# What would you be doing right now if there was no RootzWiki?



## jellybellys (Apr 3, 2012)

Me... sleeping.
How about you?


----------



## g00s3y (Jul 12, 2011)

browsing another website...


----------



## jellybellys (Apr 3, 2012)

g00s3y said:


> browsing another website...


that is true... if there was no rootzwiki, there would be another "rootzwiki"

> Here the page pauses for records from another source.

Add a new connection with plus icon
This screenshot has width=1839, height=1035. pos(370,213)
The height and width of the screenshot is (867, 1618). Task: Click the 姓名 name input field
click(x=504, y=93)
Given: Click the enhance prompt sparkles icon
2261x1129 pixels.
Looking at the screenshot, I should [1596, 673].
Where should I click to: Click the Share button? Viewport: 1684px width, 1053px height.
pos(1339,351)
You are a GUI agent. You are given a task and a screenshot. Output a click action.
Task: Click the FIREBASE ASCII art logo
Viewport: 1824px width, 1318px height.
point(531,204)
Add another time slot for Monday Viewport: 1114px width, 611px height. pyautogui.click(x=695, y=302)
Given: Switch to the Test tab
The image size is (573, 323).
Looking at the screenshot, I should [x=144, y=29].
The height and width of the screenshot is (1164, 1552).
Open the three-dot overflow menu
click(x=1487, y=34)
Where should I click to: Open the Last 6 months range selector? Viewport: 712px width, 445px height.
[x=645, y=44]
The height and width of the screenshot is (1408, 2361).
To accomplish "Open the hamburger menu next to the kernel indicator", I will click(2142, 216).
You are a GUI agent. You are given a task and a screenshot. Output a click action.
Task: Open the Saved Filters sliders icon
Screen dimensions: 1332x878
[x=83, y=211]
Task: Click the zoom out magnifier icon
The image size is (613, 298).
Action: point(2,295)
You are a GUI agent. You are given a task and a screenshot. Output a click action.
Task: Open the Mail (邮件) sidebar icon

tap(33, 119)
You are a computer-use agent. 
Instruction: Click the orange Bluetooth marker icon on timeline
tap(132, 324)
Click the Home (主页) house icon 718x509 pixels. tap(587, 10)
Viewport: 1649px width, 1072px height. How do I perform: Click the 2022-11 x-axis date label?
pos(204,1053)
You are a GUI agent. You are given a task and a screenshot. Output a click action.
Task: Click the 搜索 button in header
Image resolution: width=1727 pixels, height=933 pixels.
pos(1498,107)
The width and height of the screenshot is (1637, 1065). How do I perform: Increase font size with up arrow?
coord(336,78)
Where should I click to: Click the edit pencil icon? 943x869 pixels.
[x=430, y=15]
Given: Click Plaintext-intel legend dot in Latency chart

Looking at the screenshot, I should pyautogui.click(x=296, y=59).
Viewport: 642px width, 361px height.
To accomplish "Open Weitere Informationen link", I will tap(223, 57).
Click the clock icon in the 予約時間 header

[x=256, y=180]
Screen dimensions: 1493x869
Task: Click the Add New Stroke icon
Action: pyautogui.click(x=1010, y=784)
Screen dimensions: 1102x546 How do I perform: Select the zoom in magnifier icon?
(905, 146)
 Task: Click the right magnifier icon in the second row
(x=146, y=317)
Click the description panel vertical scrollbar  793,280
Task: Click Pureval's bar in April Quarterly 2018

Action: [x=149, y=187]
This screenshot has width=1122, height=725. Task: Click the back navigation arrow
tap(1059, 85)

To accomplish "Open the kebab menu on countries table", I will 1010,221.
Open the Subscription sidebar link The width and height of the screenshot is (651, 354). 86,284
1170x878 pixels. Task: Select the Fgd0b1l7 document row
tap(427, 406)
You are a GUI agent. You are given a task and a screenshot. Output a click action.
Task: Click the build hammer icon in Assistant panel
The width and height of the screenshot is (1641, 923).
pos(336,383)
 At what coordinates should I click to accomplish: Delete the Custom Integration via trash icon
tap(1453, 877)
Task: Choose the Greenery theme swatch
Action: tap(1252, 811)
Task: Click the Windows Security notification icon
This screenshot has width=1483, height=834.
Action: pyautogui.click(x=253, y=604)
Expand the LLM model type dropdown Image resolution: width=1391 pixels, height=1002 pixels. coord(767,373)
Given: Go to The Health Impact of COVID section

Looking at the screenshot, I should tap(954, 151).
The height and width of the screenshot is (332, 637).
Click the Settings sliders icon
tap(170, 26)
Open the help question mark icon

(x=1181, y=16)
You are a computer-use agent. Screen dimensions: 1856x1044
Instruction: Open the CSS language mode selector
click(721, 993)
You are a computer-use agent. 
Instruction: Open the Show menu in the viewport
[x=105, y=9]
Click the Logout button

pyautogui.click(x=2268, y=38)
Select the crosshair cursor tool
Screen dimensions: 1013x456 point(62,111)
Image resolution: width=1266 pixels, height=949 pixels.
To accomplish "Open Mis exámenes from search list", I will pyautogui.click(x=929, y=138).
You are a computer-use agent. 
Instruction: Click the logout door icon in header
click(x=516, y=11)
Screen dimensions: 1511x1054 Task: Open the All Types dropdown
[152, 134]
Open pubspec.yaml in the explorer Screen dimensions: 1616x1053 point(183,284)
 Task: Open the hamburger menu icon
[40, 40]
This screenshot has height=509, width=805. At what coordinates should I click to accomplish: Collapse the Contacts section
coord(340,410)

Sent from my Acer Iconia A500 using RootzWiki


----------



## razorclose (Jun 9, 2011)

Crying myself to sleep reading through XDA or Phandroid


----------



## davidnc (Jun 7, 2011)

Hmm "if there was no rootzwiki".
Well I guess I would not be posting in this thread ha
since if so this thread would not exist


----------



## MattIrsay (Feb 11, 2012)

Spending money at a bar. Thank you Rootzwiki for helping me save money.


----------



## Barf (Sep 26, 2011)

Bugging bird and friends to create rootzwiki.


----------



## kvswim (Aug 20, 2011)

Whoring myself on XDA... oh wait I already do that

Sent from my SCH-I510 using RootzWiki


----------



## MattIrsay (Feb 11, 2012)

Now I'm at the bar and on rootzwiki, so that post from yesterday is now null.

Sent from my PC36100 using Tapatalk


----------



## jellybellys (Apr 3, 2012)

Watching roots (haha get it... not that funny)


----------